Face as pale as snow, hair like ebony, and lips red;
Red as the blood pricked from the dainty finger which bled
From the waters of a treacherous womb, the fairest one of all was born
To compassionate father, the King, and wicked *****, the Queen; forlorn
By the news from mystic mirrors vile with dark knowledge, the fairest one of all
She would be the one to rule them all beneath a gentle rule; herald of the Queen’s fall.
Though the insidious murmurs of her Mirror, upset the Queen, she did not remain
“Forlorn” for long. No, she used the time to gather magics, beneath the sane
Façade and the façade of tears when it became known the King had died
Her daughter, grown to ten and four years, to be moved off of her head
Then the Queen, the Queen alone, would have beauty and power.
To her throne room, did the Queen invite a Huntsman upon the hour
In which was meant to mourn the good man’s loss
The soul of the King immortalised in bronze wherein sickly moss
Did grow, a dour shawl that did crawl around his eyes
Much like his mistress who for fourteen years did feed him arsenic and lies.
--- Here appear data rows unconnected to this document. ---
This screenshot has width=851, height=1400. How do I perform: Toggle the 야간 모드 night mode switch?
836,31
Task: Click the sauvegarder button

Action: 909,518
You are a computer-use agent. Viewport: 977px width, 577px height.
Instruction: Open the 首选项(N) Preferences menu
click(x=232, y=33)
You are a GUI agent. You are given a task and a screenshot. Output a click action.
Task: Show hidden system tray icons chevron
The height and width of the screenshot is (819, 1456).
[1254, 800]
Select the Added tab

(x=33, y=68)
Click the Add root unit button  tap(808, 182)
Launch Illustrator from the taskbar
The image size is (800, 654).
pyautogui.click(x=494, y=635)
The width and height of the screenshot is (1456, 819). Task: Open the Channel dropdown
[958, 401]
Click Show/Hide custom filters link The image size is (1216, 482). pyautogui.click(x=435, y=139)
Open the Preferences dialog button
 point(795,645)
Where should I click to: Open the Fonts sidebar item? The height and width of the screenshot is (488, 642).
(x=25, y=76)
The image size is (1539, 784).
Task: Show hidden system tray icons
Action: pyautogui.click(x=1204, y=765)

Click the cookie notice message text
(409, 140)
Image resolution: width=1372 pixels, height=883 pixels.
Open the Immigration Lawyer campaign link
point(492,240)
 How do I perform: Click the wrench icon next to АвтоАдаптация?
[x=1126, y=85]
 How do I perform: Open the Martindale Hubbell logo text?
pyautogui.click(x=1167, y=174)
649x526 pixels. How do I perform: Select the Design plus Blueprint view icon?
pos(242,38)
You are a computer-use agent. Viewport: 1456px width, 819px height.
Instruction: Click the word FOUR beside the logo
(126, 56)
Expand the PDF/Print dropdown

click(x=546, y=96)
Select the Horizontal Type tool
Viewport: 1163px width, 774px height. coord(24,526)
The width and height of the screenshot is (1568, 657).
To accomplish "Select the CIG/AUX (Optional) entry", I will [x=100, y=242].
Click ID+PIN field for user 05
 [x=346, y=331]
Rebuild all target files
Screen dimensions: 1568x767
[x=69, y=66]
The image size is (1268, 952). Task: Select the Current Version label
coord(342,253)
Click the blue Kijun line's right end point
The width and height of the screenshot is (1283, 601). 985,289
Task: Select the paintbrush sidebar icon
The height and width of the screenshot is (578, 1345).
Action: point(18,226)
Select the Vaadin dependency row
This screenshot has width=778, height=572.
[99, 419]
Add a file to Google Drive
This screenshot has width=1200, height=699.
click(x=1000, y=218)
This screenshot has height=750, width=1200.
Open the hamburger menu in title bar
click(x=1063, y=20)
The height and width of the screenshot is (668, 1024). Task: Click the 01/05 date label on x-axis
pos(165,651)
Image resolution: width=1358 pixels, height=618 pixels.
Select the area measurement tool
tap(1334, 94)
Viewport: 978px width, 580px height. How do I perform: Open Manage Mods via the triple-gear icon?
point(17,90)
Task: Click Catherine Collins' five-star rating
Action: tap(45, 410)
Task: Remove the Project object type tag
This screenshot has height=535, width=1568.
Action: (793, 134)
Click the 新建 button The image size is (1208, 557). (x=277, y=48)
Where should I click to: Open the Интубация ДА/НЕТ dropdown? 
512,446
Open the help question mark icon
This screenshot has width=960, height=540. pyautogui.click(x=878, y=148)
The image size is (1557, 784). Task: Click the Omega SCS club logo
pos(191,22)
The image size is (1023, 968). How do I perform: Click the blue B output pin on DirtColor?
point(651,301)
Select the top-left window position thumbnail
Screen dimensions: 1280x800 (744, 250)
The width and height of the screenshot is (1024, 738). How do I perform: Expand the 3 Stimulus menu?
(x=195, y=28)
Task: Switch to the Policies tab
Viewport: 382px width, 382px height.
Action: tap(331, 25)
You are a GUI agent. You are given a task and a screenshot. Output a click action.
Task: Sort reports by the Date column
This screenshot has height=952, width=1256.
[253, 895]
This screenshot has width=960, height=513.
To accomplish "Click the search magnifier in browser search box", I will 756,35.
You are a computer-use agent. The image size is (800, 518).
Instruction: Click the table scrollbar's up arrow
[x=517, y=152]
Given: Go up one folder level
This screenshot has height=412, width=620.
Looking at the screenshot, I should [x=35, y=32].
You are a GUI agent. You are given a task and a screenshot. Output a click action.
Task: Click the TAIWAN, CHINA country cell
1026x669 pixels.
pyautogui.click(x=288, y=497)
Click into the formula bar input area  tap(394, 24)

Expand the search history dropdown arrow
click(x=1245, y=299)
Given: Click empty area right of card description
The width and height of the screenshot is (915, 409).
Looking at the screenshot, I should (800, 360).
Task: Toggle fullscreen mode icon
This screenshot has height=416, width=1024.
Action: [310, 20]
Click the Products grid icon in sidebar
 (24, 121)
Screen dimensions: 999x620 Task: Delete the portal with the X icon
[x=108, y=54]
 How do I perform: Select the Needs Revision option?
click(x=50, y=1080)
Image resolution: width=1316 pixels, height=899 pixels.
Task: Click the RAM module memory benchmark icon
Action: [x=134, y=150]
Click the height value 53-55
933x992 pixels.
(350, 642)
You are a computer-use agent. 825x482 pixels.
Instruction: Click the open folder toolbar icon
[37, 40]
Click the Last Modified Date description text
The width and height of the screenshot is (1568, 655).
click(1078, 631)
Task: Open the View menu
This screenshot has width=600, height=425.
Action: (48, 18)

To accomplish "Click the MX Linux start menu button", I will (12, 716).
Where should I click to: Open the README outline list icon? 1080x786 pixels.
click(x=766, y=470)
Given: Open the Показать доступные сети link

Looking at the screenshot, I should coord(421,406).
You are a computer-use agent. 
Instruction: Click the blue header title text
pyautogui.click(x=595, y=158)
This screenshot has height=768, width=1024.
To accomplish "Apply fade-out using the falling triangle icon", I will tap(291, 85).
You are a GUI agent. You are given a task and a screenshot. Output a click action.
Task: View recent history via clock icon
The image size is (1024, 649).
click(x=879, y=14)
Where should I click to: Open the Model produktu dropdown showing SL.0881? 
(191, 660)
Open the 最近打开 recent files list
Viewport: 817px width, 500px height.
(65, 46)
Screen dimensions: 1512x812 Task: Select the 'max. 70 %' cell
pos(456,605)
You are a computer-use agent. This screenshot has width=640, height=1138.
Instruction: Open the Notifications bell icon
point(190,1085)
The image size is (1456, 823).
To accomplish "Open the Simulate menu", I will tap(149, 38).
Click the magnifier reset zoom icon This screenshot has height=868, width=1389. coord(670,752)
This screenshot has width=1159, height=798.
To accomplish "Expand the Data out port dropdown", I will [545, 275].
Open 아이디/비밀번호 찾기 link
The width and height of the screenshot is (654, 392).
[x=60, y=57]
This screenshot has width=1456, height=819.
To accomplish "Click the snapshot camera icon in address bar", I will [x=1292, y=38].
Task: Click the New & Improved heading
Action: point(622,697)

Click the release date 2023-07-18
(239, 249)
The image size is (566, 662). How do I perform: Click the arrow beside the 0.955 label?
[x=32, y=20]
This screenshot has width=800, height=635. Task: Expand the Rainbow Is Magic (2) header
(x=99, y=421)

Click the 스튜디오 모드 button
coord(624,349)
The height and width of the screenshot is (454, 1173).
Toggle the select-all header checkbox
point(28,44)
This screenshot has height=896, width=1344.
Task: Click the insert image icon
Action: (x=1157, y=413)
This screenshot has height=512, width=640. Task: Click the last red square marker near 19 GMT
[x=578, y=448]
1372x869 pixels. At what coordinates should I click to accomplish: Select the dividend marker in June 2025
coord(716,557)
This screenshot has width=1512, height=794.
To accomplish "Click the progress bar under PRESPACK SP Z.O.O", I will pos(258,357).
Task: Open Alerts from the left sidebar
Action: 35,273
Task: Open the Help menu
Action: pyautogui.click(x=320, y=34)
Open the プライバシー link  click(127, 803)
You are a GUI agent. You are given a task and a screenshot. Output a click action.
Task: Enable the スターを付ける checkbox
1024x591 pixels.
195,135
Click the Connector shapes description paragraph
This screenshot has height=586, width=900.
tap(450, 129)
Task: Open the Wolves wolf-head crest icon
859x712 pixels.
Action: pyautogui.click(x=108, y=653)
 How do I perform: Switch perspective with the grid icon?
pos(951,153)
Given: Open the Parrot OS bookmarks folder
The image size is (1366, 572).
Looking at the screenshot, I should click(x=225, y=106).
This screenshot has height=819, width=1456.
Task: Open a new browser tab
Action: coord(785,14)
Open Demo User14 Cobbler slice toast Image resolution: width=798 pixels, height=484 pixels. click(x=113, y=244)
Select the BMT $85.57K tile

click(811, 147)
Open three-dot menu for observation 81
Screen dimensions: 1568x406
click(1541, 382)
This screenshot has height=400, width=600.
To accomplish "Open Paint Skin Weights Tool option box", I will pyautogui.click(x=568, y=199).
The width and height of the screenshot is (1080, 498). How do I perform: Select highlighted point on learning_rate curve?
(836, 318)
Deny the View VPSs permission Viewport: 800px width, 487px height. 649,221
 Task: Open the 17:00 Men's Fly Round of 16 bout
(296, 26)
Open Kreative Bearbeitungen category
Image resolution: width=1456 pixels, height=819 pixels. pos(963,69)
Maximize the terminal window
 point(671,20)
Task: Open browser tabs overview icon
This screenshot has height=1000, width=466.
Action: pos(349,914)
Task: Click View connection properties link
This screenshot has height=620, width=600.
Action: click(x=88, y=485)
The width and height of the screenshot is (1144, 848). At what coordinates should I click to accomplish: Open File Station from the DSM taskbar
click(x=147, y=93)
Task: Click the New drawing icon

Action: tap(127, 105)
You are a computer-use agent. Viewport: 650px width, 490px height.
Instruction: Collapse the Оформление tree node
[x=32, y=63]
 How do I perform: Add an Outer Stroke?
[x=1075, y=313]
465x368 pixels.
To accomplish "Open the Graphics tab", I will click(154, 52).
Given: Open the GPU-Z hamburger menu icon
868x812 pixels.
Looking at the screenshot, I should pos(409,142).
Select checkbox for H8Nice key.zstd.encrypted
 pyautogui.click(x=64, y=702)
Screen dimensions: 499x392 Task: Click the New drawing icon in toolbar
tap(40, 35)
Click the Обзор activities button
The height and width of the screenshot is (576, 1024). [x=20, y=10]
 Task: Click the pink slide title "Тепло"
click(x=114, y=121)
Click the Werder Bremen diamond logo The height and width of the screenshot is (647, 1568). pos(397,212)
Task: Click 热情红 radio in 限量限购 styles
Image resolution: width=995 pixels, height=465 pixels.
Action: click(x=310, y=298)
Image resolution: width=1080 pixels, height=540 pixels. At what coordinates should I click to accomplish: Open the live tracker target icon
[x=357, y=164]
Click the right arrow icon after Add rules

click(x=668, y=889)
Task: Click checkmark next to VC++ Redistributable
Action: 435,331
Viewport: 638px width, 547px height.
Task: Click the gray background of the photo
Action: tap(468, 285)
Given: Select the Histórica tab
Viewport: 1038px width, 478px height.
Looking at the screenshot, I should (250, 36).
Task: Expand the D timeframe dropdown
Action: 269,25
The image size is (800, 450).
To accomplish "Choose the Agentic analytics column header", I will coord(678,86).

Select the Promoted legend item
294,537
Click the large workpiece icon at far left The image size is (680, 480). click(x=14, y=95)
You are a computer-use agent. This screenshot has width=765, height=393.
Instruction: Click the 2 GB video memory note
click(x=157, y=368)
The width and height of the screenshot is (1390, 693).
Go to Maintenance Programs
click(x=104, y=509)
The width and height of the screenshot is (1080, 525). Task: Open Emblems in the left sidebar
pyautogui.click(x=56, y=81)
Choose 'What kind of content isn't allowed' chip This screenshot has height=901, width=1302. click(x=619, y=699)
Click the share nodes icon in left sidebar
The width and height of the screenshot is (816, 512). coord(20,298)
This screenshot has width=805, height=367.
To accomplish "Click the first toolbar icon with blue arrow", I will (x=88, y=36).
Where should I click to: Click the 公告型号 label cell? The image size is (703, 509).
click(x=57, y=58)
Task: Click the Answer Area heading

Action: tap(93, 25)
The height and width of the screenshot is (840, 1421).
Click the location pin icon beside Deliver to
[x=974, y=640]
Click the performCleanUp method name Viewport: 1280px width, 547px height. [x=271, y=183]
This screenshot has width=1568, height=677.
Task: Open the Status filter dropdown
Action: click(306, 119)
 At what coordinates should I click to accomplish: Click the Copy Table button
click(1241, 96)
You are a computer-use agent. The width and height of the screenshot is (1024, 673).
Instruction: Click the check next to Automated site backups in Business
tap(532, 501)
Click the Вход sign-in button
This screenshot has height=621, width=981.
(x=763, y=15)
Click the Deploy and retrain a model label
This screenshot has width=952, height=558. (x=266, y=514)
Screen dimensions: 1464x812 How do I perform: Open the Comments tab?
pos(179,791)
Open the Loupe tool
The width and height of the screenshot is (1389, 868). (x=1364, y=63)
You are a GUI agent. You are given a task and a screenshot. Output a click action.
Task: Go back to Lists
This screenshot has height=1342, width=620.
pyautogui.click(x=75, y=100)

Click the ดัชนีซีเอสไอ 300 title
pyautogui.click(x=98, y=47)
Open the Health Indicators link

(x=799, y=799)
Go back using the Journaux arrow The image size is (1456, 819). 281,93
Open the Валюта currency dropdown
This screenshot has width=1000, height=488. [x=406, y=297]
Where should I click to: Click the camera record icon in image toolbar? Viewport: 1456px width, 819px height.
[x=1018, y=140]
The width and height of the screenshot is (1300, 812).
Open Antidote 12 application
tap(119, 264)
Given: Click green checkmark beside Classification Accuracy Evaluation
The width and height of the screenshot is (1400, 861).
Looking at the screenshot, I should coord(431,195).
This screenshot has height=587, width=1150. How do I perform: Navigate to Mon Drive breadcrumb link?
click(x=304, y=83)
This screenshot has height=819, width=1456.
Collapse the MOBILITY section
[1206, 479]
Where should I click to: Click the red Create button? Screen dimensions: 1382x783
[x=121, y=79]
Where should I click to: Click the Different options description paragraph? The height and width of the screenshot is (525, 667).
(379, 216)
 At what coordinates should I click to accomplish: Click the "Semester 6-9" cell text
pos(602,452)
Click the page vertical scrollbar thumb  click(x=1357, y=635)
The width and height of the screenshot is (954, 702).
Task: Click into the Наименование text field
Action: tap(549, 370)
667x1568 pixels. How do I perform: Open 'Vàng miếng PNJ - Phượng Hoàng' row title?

“Take her heart so I may feast upon it; proof of her death,” did instruct the Queen
Unto her henchman, the Huntsman, she did instruct and he left. The sheen
Of determination emanated from him, illuminating his understanding that would turn.
Into the forest, he did chase the Princess until he cornered her; looming over her,
Her beauty sing sweet sorrow upon whimpering lips and a charismatic curse
Was laid upon the huntsman’s eyes
And from that, he could take no lives
So, he felled a boar and fed the heart to the Queen.
But the flesh upon her tongue, it did not taste it ought to mean.
The Princess fled further into the forest and happened upon a melancholic hut
That housed seven dwarves, wary folk at first but
Upon hearing the Princess’ begging, they let her stay and for them,
She cleaned their abode and once cleaned, the Huntsman’s deception came clean also
And so, the Queen grew vengeful and spurned a deep spell to **** her daughter, so
She travelled into the forest and disguised herself with the clothes of hags
A poor, poor hag in need of money – money for an apple red as blood
The Princess, fooled and compassionate, took from a hand with rancid skin that sags.
A single, crisp bite was all it took for the Princess with lips of blood and face of snow
To perish, from her hand the poisoned apple withered and in a glass box the dwarves laid
Her to rest, her final rest, and from her porcelain hand the apple tumbled,
And with that echoic fall, the Queen rose once more: beauty, fame, power: she has it all.
And for the existence of such a miraculous corpse to prove true, rumour became myth
And myth inspired Prince to go out and search for the truth clouded in mist
Within a deep, damp forest run foul with monstrous foliage, the Prince found her
He found her with the one of ivory face and scarlet lips; hair in inky curls
From her glass casket, he removed the lid and his decency; assailed by
The perfume of ever youthful flowers, he leaned down next to her and with a gentle lie
He told himself she was asleep. That’s all she was: a peaceful, deathly sleep;
And upon those perk, scarlet lips, he gave her a kiss that was deep.
Tongue within her cold, rotting mouth.
He kissed her and he kissed her thorough, hoping his warm breath would breathe life
Into this long-dead corpse; perfect as though blood remained in motion in her vein
But from her glass coffin, the Princess did not stir so the Prince’s ghastly act was in vain
With the back of his hand, he smeared her memory and the myth remained myth.
The poor Princess was laid to her rest, her final rest, in a glass coffin; a perfect corpse
A corpse that did not wither;
A corpse with blood red lips, hair of ebony, and skin snow white.